**Supplied text:**
● ● ●
# Paint Code



## wicandthing (Jul 11, 2005)

We are in the process of doing some mods to our 23RS. Does anyone have the paint code for the cabinets?

Thanks!


----------



## DaveRL (Feb 26, 2004)

wicandthing said:


> We are in the process of doing some mods to our 23RS. Does anyone have the paint code for the cabinets?
> 
> Thanks!


The Cabinets are not painted, they are Thermal Foil, I'm not sure you can paint them successfully?


----------



## 4ME (Sep 11, 2006)

Industry standard-949 white


----------



## bradnbecca (Feb 12, 2007)

I don't know about on yours, but on our 2006, the cabinets are covered with a thin vinyl laminate. We had some issues with the cabinet fronts (dealer calls them "stiles") and they had to be replaced because it is impossible to fill in the bad spots with paint. YMMV


----------



## wicandthing (Jul 11, 2005)

OK, thanks for the info guys. I'm not repairing any cabinets, just adding some additional storage space, etc. and would like to match the color.


----------



## camping479 (Aug 27, 2003)

Take one of the doors to a paint store, they will be able to match up some paint for you.

Mike


----------



## PDX_Doug (Nov 16, 2004)

camping479 said:


> Take one of the doors to a paint store, they will be able to match up some paint for you.
> 
> Mike


X2... Most any paint store (or Home Depot/Lowes) can computer match colors these days. All they need is a sample about an inch or so in diameter.

Happy Trails,
Doug


----------



## Dene (Oct 18, 2006)

It's like the others have said. Home Depot matched up some for us. Hubby had cut a piece off of the bedroom TV shelf to make it smaller. That thing was a total head banger for me. Later we built a couple of shelves for the slideout corner so we carried the scrap to HD and got a perfect match. Wish you were close enough and I would share what I have left over. Buy the smallest amount you can buy unless you have other uses for it. At least it is a good color so maybe someday I'll use it.... that is why we have so much stuff. Always think I will need it someday. lol


----------



## BlueWedge (Sep 11, 2005)

I bought some spray paint off the self that matches fairly close. *It isn't an exact match.* It works for very small areas.

Krylon Dover White


----------



## 4ME (Sep 11, 2006)

most paint places should know what 949 white is.
(unless you go to home depot)


----------



## wicandthing (Jul 11, 2005)

Most of the paint matching computers can't handle anything as big as one of the doors. Plus, as a general rule and based on my experience, the people running them at the local box stores are basically clueless. And, of course, the local lumberyard/contractor supply places close at 4:00.....

Dene, does your can have the color codes on it somewhere? Most of the box stores put them on the cans now.

3ME, I'll check with a local paint supplier for the 949 white.

Anyway, thanks for the replies.


----------



## Dene (Oct 18, 2006)
● ● ●
**Material supplied:**
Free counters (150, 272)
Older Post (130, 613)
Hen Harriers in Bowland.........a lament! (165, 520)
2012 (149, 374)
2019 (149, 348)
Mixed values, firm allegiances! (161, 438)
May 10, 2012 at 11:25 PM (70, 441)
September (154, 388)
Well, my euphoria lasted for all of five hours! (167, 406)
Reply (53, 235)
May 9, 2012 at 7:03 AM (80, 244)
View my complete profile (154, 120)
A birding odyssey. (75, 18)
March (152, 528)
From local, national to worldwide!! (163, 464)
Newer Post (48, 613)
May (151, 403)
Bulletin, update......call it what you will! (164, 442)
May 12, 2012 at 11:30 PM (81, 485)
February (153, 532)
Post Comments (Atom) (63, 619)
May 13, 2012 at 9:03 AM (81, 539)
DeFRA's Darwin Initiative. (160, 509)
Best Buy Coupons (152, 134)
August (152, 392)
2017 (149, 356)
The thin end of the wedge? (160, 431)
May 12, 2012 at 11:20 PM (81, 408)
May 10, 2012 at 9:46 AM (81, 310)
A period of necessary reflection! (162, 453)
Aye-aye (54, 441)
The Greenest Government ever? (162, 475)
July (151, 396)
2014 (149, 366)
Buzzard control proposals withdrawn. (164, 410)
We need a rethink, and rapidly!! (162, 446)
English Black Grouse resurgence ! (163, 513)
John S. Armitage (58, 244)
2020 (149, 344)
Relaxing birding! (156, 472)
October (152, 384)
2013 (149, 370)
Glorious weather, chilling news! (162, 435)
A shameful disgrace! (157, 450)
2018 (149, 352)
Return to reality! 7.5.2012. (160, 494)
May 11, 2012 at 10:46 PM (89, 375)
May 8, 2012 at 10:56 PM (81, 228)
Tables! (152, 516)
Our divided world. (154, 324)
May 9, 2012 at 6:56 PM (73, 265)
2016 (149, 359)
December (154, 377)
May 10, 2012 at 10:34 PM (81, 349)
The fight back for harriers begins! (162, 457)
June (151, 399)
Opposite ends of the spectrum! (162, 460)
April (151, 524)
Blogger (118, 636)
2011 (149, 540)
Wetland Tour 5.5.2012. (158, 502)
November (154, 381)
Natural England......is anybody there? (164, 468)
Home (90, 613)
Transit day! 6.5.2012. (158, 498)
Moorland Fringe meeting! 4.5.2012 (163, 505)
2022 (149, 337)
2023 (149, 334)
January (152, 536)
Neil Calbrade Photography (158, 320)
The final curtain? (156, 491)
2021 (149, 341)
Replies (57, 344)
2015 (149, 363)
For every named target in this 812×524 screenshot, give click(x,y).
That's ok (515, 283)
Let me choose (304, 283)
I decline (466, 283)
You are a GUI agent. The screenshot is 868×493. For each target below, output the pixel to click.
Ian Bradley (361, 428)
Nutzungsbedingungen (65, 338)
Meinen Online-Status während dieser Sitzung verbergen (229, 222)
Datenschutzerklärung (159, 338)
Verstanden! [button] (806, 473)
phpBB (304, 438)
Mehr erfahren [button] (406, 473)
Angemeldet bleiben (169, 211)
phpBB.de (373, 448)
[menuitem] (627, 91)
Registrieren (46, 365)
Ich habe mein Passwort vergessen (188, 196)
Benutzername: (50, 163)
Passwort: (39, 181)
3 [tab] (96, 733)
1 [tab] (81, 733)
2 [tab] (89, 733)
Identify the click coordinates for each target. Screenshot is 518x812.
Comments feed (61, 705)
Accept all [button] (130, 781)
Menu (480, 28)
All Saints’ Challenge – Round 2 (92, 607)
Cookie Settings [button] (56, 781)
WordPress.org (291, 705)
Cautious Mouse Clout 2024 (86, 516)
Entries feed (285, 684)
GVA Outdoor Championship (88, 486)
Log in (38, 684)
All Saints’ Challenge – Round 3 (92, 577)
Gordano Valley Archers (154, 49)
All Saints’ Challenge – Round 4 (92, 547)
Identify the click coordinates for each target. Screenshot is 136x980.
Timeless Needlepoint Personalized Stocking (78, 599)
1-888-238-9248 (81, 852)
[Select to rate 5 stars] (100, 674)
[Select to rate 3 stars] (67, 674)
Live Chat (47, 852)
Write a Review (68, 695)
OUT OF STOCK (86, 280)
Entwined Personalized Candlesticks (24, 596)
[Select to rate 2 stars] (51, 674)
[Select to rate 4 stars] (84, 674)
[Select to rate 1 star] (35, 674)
● ● ●
**Work to complete:**
a – In the records, repeat the lines from the one containing "March (152, 528)" through the one containing "The thin end of the wedge? (160, 431)", inclusive, with no changes.
b – Carry the forum thread about the cabinet paint code onward from its final line.

**Responses in order:**
a –
March (152, 528)
From local, national to worldwide!! (163, 464)
Newer Post (48, 613)
May (151, 403)
Bulletin, update......call it what you will! (164, 442)
May 12, 2012 at 11:30 PM (81, 485)
February (153, 532)
Post Comments (Atom) (63, 619)
May 13, 2012 at 9:03 AM (81, 539)
DeFRA's Darwin Initiative. (160, 509)
Best Buy Coupons (152, 134)
August (152, 392)
2017 (149, 356)
The thin end of the wedge? (160, 431)

b –
Wicandthing, I have the can in front of me. It is Glidden Evermore, Eggshell premium interior Paint. Pure White Base 1 EM 6011. Now that was the easy part... The paper tag they put in the lid is there but I don't know how to tell you what it says.

Colorant OZ 48 96 
B Lamp black 0 2 0
C Yellow Oxid 0 5 0
L Raw Umber 0 1 1

Maybe someone here can help or you can print this out and take it to the store.

I do hope this helps.
Dene


----------



## Thor (Apr 7, 2004)

Dene said:


> Wicandthing, I have the can in front of me. It is Glidden Evermore, Eggshell premium interior Paint. Pure White Base 1 EM 6011. Now that was the easy part... The paper tag they put in the lid is there but I don't know how to tell you what it says.
> 
> Colorant OZ 48 96
> B Lamp black 0 2 0
> ...


I think that is just a fancy way of saying industrial white
















Thor


----------



## 4ME (Sep 11, 2006)

Not to keep kicking this horse but let me add.

949 is actually a formica laminate color/number.
The thermofoil is made to match that and is called 949 white thermofoil.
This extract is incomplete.